- Theatrical release poster
- Directed by: Jiju Asokan
- Written by: Jiju Asokan
- Based on: Jalajeevitham by Asokan Charuvil
- Produced by: T. B. Raghunathan Jees Lazar Litty K. George Jayan Mathilakam
- Starring: Chemban Vinod Jose Balu Varghese Sreejith Ravi Indrans Dharmajan Bolgatty
- Cinematography: Swaroop Philip
- Edited by: Ayoob Khan
- Music by: Gopi Sundar
- Production company: Kamalam Films
- Distributed by: JL Films
- Release date: 11 May 2018 (Kerala);
- Country: India
- Language: Malayalam

= Premasoothram =

Premasoothram is a 2018 Indian Malayalam-language romantic comedy film written and directed by Jiju Asokan, based on the short story Jalajeevitham by Asokan Charuvil. The story is set in the period 1980-1990s.

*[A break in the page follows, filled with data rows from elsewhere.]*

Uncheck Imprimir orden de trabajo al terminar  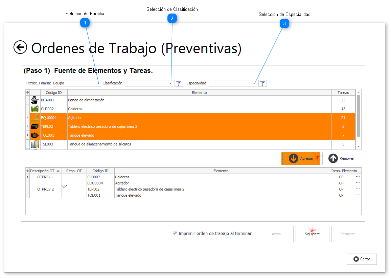[175, 233]
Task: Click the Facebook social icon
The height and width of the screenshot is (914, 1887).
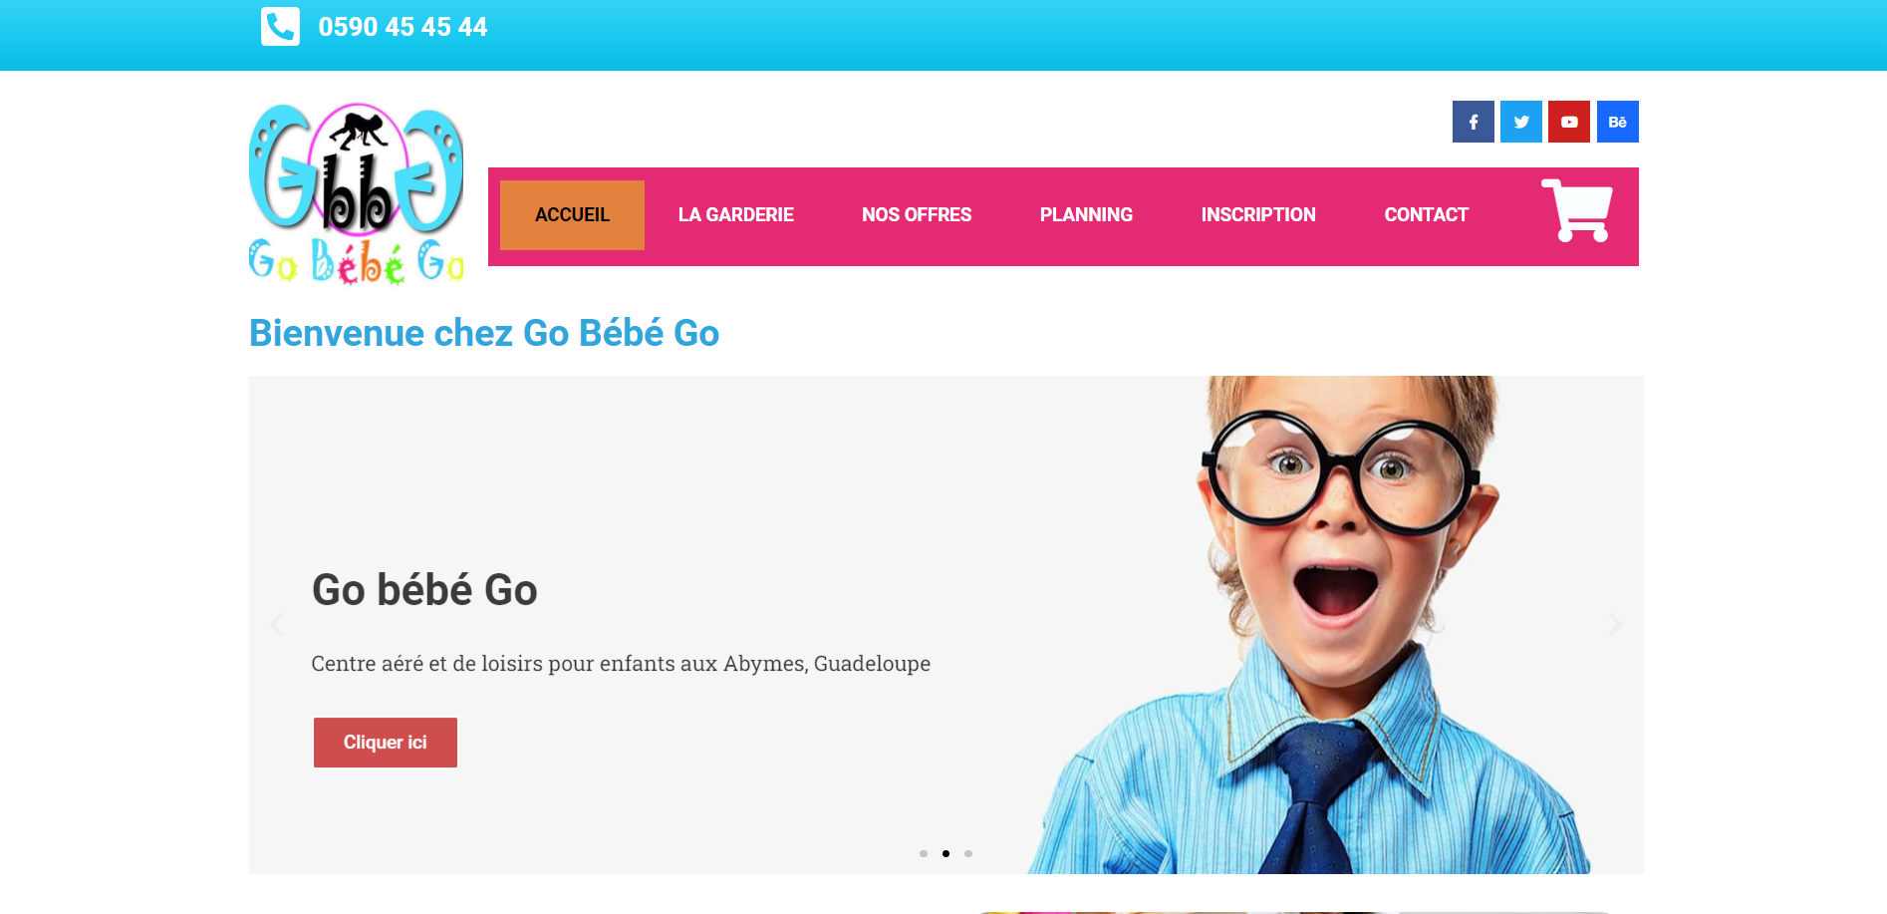Action: pos(1473,122)
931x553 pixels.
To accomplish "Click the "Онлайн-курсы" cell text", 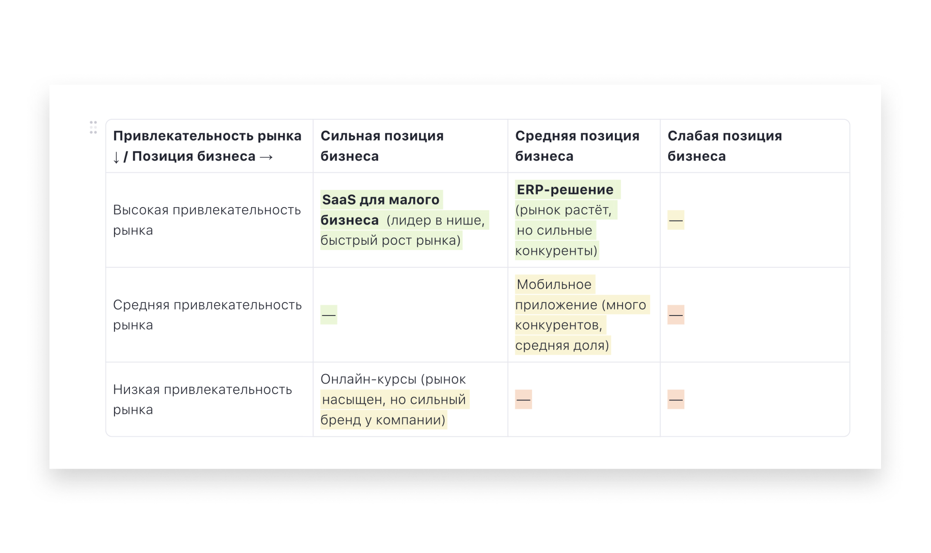I will (368, 379).
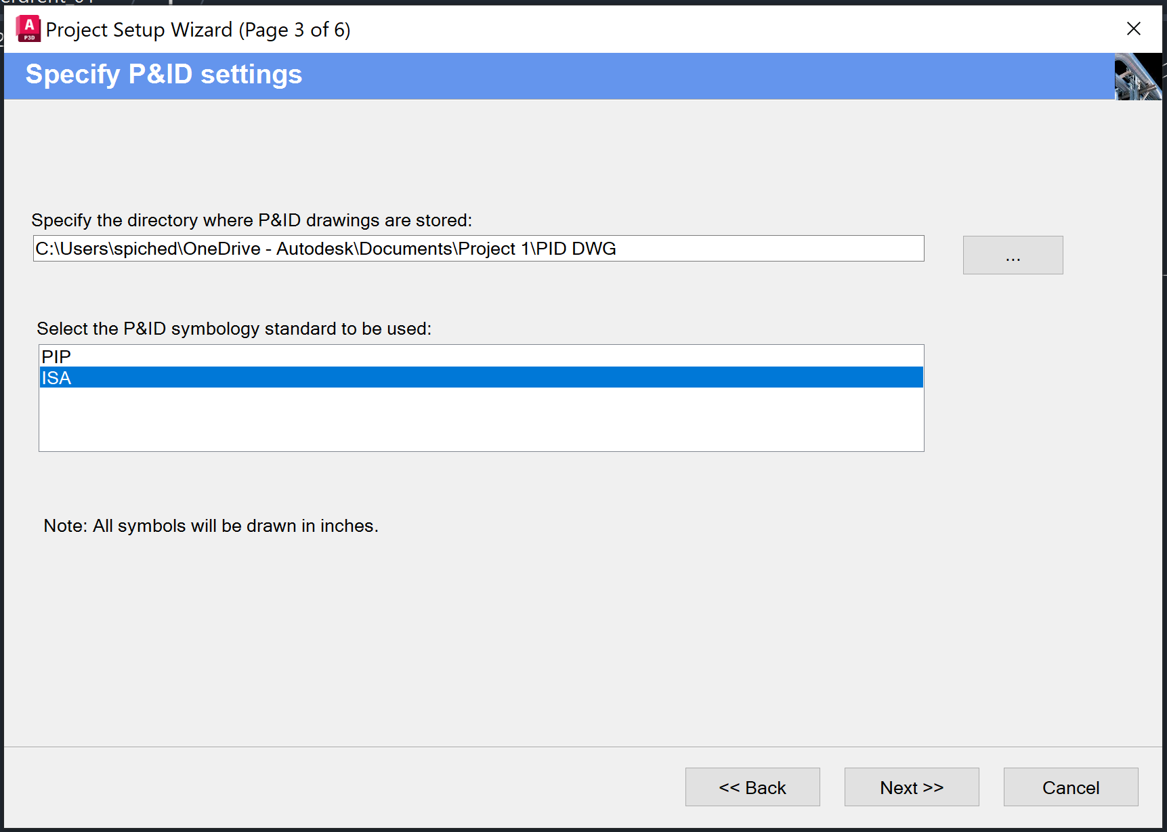Click the 'Select the P&ID symbology standard' label
Image resolution: width=1167 pixels, height=832 pixels.
point(234,329)
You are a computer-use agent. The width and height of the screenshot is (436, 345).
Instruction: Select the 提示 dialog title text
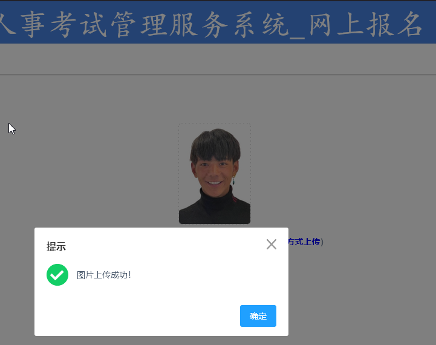pos(56,247)
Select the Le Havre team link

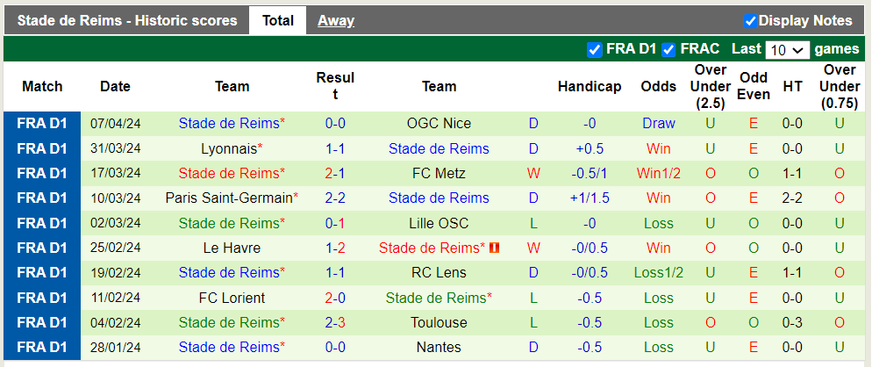(230, 248)
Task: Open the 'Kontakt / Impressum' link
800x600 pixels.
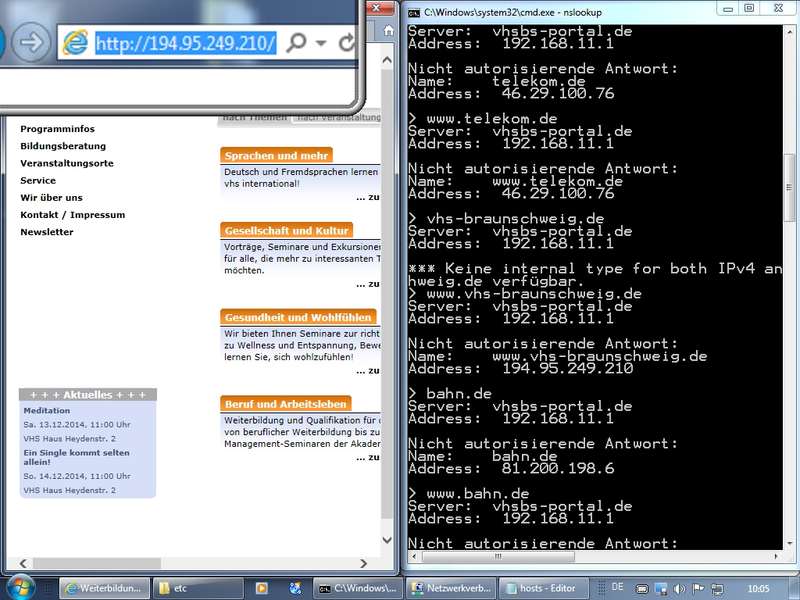Action: click(72, 215)
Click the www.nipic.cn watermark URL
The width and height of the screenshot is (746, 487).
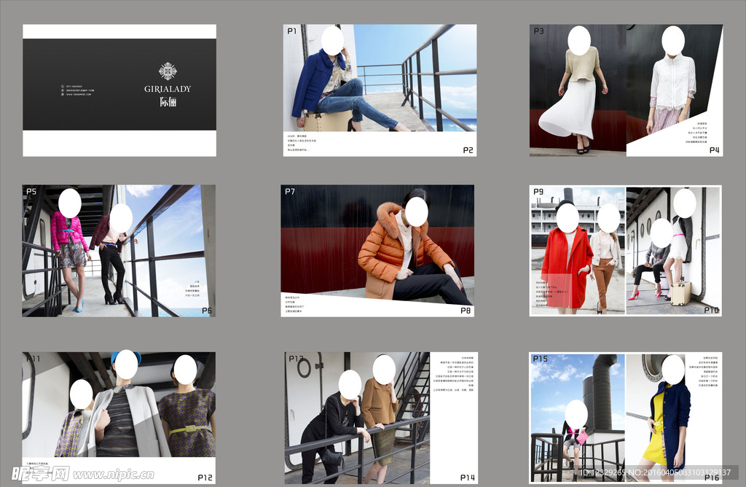[x=113, y=475]
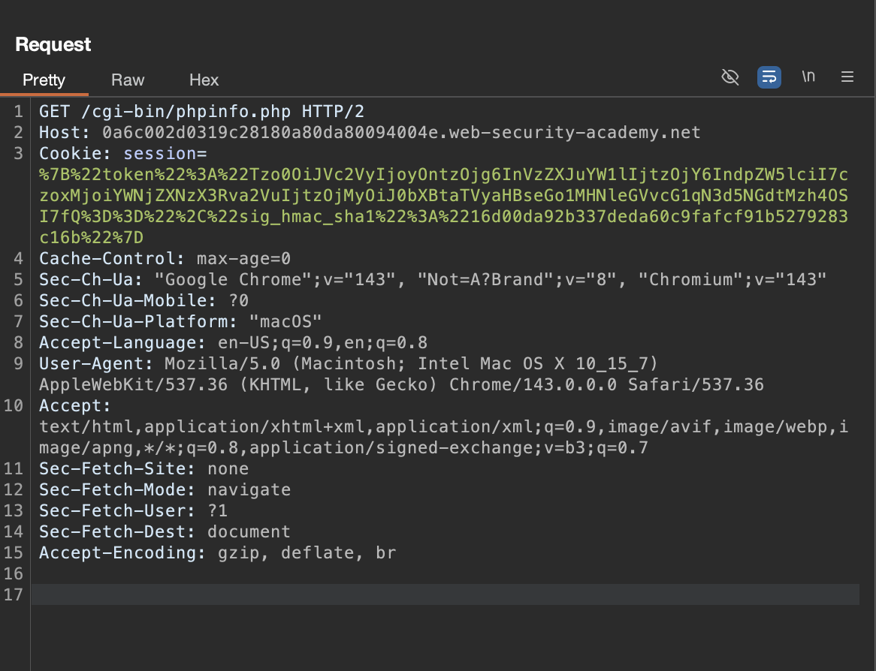This screenshot has height=671, width=876.
Task: Click the Host header domain value
Action: [401, 133]
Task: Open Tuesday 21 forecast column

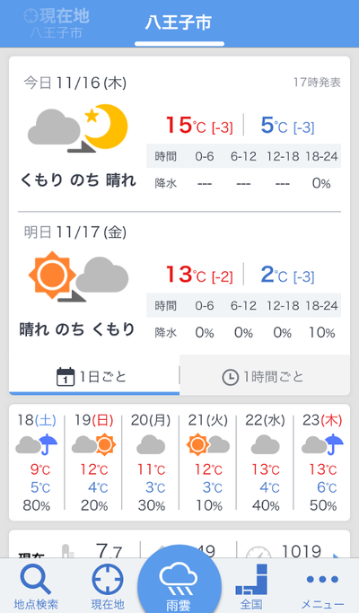Action: [x=207, y=462]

The film stars Chemban Vinod Jose, Balu Varghese, Dharmajan Bolgatty, Indrans, Sudheer Karamana and Lijomol Jose. The film was released in Kerala on 11 May 2018. The movie is about a student played by Balu Varghese in one way love with his own classmate played by Lijomol Jose. His antics in trying to woo her is the crux of the whole movie.

==Cast==
- Chemban Vinod Jose as VKP/Visham Kudicha Pankajakshan
- Balu Varghese as Prakashan
- Lijomol Jose as Ammukutty
- Sudheer Karamana as Manoharan
- Vettukili Prakash as Subramaniyan
- Indrans as Kochubaby
- Dharmajan Bolgatty
- Manju Sunichen as Sarasu
- Anumol as Manjurani
- Sinoj Varghese as Rajappan
- Sreejith Ravi as Keshava Karuvan
- Chethan Jayalal
- Sibi Thomas as Bhasurachandran
- Anjali Nair as Sugandhi Teacher
- Reshmi Anil as The woman carrying the baby
- Vishnu Govindhan as Sukumaran
- Vijilesh Karayad as Pandan Paramu
- Preetha Pradeep as Mallika

==Production==
The film is based on the short story Jalajeevitham from the collection of short stories by Asokan Charuvil. The romantic comedy is set in the period 1980-1990s.

==Release==
The film was released in Kerala on 11 May 2018.